Calling the nation’s epidemic of overdoses “the top lethal issue” in the United States, Sessions — whose anti-drug stance is well-documented — claimed Tuesday that data shows the number of overdose deaths in 2016 was the highest ever.
“Our current drug epidemic is indeed the deadliest in American history,” he said. “We’ve seen nothing like it.”
Donald Trump’s attorney general, who back in May reversed policy and told federal prosecutors to push for mandatory minimum sentencing for certain drug offenses, also blamed those with societal influence on Tuesday.
Stating the media, Hollywood, and certain government officials were guilty of sending “mixed messages about the harmfulness of drugs” to the public, Sessions told conference attendees they “must not capitulate, intellectually or morally” to substance abuse and that they “must create and foster a culture that’s hostile to drug use.”

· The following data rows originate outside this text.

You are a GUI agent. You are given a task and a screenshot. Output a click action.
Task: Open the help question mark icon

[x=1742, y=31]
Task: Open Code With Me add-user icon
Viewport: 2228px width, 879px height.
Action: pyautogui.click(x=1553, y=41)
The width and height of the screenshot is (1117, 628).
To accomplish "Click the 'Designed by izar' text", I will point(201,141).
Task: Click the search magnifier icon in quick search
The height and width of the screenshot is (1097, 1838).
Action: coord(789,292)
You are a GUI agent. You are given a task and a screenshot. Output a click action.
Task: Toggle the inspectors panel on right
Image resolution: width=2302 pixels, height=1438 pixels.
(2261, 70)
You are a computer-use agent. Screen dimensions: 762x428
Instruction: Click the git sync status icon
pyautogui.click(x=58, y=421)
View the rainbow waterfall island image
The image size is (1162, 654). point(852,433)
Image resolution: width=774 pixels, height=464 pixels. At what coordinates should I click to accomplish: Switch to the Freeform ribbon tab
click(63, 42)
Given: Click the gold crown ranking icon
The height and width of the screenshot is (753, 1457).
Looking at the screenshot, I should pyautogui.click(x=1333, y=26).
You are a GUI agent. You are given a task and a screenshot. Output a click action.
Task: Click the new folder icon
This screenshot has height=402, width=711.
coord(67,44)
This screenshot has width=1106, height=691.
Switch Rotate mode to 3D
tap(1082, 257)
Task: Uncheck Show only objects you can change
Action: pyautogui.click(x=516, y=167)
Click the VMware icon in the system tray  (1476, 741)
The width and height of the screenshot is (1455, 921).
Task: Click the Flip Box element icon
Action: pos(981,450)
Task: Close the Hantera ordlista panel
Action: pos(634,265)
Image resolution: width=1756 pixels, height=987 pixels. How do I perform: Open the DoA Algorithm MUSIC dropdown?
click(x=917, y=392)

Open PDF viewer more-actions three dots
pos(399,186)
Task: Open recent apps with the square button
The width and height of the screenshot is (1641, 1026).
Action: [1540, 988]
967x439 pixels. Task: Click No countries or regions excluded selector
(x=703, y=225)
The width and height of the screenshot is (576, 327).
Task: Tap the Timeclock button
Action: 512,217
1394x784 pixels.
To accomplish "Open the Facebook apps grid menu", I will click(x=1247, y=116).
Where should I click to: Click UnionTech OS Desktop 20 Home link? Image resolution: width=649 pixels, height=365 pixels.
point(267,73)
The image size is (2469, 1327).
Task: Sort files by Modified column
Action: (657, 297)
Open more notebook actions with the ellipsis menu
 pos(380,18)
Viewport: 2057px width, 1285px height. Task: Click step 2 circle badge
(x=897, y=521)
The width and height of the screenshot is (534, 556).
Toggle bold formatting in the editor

In July, when Sessions announced the Justice Department would roll back federal curbs on the controversial practice of civil forfeiture, his deputy attorney general said the epidemic of overdoses was a major factor in Sessions’ decision.
“I think it is a particularly important at this time to return this tool to local law enforcement, because we are fighting a significant rise in drug overdose deaths,” Rod Rosenstein told POLITICO. “That’s a striking rise in overdose deaths, and that motivates many of the policies the attorney general is adopting.”